In some previous applications of the ball-and-stick model, \(S_0\) is thought of as an unknown parameter. Since this parameter is directly measurable, it is possible to realize values in Eq. 2. It is further considered that a noisy version of these scaled observed signals, \(\mathbf y\), are actually observed with \(\epsilon _j \sim N(0,\sigma ^2) (iid)\).

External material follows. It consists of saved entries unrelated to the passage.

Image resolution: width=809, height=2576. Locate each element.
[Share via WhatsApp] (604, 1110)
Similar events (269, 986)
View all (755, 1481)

$$\begin{aligned} \mathbf y = M\mathbf f + \varvec{\epsilon } \end{aligned}$$

At this point, Eq. 4 can be reinterpreted as a linear regression problem, as long as M is observed. Although observing M is not possible directly, it is computable if d and K can be determined.

Addressing d

The apparent diffusivity, d, is an unknown parameter but can be discerned within a reasonable range of values that make sense for the human brain. In this work, experiments are performed at multiple values to assess the performance of the method in relation to the imprecision in the estimated value of d. This is referred to as a sensitivity analysis of d.

Choosing K

The method of representing the direction of nerves in a voxel can be represented by points on the surface of a sphere of unit radius, without the loss of generality. This means that the parameters \(\theta\) and \(\phi\) for any nerve are contained within the intervals \((0^{\circ }, 180^{\circ })\) and \((0^{\circ }, 360^{\circ })\), respectively. Furthermore in this scenario, diametrically opposite points are equivalent, so it suffices to work on a hemisphere. This translates to \(\phi\) being contained in an interval \((0^{\circ }, 180^{\circ })\). Since, the number of nerve fibers, K, within a voxel is unknown, it is chosen to (severely) overestimate the number of nerves and obtain their directions by subdividing these intervals into roughly one hundred equal parts. Thereby, a grid with each point representing a unique nerve within the voxel is obtained. This is shown in Fig. 1.

Fig. 1
figure 1

Grid showing 10,000 nerves within the voxel

Performing the regression

Now that it is possible to compute M, regression analysis can be performed. Given that the model has been over-parameterized, it is important to remove all nerves that do not have a contribution. This is achieved by using a form of regularized linear regression called elastic net [22]. In classical regression, the estimate for \(\mathbf f\) is obtained by minimizing the following function:

$$\begin{aligned} C(\mathbf f ) = ||\mathbf y - M\mathbf f ||_2 \end{aligned}$$

In contrast, elastic net regularization adds a penalty term with the function in Eq. 6 being minimized.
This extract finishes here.